Nun es gibt schon diverse Möglichkeiten, die aber weitgehend alle darauf hinauslaufen entweder mit kostenpflichtigen Zusatztools (zB dem Adminpak von Winternals) oder mit nicht immer verfügbaren Tools (Microsoft Diagnostic and Recovery Toolset - nur über Software Assurance zu beziehen) in die nicht mehr bootbare Windows Version einzugreifen. Teilweise lässt sich auch hier BartPE (oder eine andere Windows PE Umgebung) nutzen. Nachträglich bei nicht mehr bootbaren Windows Installationen Treiber hinzufügen dürfte nicht funktionieren, die Aktivierung von vorhandenen Treibern, die entweder beim Setup oder bei der Installation von Herstellertreibern diabled werden, sollte sich aber bewerkstelligen lassen.
Universal Restore kümmert sich ja auch nur ausschliesslich um Festplatten bzw HDD Controller, alle andere Hardware bleibt aussen vor und muss nach dem Boot des wiederhergestellten Images neu eingebunden werden.

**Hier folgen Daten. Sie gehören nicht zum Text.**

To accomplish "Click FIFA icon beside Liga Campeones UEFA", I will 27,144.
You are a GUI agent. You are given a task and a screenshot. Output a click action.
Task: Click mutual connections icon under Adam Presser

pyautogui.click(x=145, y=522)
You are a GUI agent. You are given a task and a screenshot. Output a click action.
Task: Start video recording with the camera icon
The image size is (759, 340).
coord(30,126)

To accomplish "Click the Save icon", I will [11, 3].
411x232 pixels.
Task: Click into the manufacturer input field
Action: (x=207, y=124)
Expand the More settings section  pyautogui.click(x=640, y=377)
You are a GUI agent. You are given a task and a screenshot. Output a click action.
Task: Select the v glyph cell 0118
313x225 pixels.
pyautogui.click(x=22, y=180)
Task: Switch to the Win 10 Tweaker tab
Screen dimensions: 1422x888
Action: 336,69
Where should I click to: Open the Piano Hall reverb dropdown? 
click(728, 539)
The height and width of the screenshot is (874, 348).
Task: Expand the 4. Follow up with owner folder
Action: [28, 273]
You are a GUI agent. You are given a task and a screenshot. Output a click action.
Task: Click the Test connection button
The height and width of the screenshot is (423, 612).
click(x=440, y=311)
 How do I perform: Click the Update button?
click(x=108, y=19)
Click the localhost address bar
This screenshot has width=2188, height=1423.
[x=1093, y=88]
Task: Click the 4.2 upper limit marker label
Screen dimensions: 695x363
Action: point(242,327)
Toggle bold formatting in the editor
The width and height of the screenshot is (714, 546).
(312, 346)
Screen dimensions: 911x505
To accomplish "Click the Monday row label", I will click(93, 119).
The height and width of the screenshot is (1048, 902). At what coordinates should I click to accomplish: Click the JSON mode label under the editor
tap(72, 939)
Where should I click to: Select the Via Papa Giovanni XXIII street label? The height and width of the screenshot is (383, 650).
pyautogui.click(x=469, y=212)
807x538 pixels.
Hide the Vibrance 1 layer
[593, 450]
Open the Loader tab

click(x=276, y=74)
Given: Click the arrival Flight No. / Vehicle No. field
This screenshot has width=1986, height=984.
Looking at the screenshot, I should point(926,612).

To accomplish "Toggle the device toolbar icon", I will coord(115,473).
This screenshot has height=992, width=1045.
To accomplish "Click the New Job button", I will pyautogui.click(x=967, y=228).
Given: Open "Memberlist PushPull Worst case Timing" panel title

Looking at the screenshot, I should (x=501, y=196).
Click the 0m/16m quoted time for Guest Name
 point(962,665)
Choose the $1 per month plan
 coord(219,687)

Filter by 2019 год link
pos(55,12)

Dies kann man mit mehr Handarbeit durchaus auch selbst erledigen (hierzu findet sich unter dem Stichwort
mergeide einige Artikel im Internet, der von mir verlinkte c't Artikel soll nur als Beispiel dienen).
Sofern nur Treiber aktiviert/beim Boot gestartet werden müssen (zB bei Vista mit S-ATA Platten im IDE Kompabilitätsmodus, die man auf AHCI umstellen will und nicht neu installieren möchte - ich aktiviere dann einfach den mitgelieferten Microsoft AHCI Treiber - bisher hat das immer funktioniert), so kann man das zB über die ebenfalls kostenpflichtigen DameWare Utilities erledigen. (Ich könnte mir denken, dass das auch über die CMD zB mit sc.exe gehen kann.) Allerdings muss man das meistens vorher bei gestartetem Windows erledigen, ist also für den Fehlerfall meist unpraktikabel.
In jedem Fall bedeutet es aber viel Handarbeit und den ein oder anderen Test.